(What follows is my plea to the 22 voting members of the Santa Barbara County Republican Central Committee to which I was elected in November 2024. Please cast your own vote in the reader poll at the end)
Dear Republicans,
A few months back, Allan Hancock college came asking for our blessing on a new bond planned for the ballot this November. We shot it down, decisively. “Good riddance,” I thought. We could get back to the real work of finding solid candidates, raising money, and turning out voters for the 2026 mid-term election.
Yet today, the same bond endorsement request is back on the agenda. We are again being asked to endorse a huge blank check.
Are we just supposed to keep voting until they get a “Yes” from us?

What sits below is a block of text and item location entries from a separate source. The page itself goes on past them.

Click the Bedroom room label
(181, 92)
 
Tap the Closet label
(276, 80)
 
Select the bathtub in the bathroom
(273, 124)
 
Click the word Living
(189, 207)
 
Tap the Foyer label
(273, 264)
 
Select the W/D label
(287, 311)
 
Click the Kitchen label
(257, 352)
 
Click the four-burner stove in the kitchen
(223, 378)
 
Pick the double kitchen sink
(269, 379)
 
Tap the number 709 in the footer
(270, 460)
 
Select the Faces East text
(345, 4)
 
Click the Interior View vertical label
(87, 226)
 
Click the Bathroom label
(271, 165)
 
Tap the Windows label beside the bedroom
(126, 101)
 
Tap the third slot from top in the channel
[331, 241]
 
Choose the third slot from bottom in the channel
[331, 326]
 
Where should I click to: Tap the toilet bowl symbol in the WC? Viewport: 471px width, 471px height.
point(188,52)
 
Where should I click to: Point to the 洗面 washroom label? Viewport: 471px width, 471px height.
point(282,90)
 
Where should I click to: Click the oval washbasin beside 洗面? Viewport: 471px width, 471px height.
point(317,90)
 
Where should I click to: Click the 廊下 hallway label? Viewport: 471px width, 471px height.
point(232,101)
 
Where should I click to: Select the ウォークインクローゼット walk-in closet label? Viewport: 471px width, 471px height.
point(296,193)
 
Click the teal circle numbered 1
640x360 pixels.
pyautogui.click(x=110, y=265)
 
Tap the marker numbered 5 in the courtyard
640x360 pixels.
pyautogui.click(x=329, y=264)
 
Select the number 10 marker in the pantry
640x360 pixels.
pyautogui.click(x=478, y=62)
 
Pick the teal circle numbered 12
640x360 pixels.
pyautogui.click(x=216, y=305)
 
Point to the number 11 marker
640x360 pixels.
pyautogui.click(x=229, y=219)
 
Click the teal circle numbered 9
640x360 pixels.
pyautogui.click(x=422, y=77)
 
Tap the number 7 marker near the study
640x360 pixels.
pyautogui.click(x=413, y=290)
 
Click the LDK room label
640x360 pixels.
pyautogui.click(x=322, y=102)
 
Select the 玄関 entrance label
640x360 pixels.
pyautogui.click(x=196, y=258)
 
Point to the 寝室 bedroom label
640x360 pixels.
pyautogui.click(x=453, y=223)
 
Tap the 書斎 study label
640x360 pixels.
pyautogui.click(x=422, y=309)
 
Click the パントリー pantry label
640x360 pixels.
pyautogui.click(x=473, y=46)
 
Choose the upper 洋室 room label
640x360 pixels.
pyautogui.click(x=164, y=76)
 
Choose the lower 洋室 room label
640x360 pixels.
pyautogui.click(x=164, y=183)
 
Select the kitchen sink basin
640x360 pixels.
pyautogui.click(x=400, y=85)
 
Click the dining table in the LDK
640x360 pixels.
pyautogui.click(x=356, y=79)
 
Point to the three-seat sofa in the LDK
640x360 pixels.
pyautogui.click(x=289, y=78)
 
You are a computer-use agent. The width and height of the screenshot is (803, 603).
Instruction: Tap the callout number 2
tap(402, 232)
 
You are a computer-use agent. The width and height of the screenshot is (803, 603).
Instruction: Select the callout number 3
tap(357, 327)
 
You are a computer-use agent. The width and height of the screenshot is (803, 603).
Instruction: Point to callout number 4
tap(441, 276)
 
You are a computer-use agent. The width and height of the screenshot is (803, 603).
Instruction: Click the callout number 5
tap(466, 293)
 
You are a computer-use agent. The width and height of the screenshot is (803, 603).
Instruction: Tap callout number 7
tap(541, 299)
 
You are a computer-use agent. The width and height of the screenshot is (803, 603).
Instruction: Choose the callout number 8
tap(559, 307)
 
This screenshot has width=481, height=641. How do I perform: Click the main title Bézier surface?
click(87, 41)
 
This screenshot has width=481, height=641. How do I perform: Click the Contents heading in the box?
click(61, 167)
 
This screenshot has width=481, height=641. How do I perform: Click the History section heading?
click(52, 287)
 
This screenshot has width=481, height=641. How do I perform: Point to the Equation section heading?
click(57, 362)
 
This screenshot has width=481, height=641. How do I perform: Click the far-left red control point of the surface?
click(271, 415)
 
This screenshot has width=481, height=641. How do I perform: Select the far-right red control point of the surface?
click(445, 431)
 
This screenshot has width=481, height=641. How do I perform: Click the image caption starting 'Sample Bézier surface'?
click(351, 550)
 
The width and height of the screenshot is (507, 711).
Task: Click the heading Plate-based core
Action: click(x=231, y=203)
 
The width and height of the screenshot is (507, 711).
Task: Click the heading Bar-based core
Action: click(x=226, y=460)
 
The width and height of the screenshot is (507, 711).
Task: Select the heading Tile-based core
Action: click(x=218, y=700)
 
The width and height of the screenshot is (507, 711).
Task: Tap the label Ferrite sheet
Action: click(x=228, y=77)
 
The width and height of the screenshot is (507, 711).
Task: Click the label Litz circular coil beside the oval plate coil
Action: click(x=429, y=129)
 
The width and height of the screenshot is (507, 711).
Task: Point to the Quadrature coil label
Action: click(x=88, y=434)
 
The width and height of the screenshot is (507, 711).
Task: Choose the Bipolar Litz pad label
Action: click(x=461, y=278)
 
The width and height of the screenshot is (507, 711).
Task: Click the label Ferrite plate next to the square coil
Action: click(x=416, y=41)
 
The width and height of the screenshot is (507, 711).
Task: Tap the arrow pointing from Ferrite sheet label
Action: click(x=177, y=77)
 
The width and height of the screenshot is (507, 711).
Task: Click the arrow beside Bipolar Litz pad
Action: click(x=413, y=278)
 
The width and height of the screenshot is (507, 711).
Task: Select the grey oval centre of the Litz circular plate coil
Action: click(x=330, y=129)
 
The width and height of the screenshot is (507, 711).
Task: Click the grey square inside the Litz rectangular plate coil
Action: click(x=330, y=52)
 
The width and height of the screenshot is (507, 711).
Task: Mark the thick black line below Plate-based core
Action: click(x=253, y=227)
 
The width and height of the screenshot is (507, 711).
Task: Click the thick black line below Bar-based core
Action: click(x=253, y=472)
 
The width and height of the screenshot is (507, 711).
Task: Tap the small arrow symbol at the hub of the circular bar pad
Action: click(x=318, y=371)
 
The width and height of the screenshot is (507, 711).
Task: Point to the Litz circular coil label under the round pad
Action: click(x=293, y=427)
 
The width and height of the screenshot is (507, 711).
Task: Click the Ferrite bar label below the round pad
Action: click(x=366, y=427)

“We have to pass it to see what’s in it,” was the strategy Nancy Pelosi used to shoehorn Obamacare into Americans’ lives, destroying health-care affordability in the process. Surely, we Republicans would never endorse anything without knowing precisely what we are endorsing and assessing its purpose?
A Little History
Take a look at what happened the last time Alan Hancock College issued a bond. In 2006, the college narrowly won approval of Measure I, a $180 million dollar bond that the prospectus promised would “improve the quality of programs” at the community college by constructing a number of new facilities.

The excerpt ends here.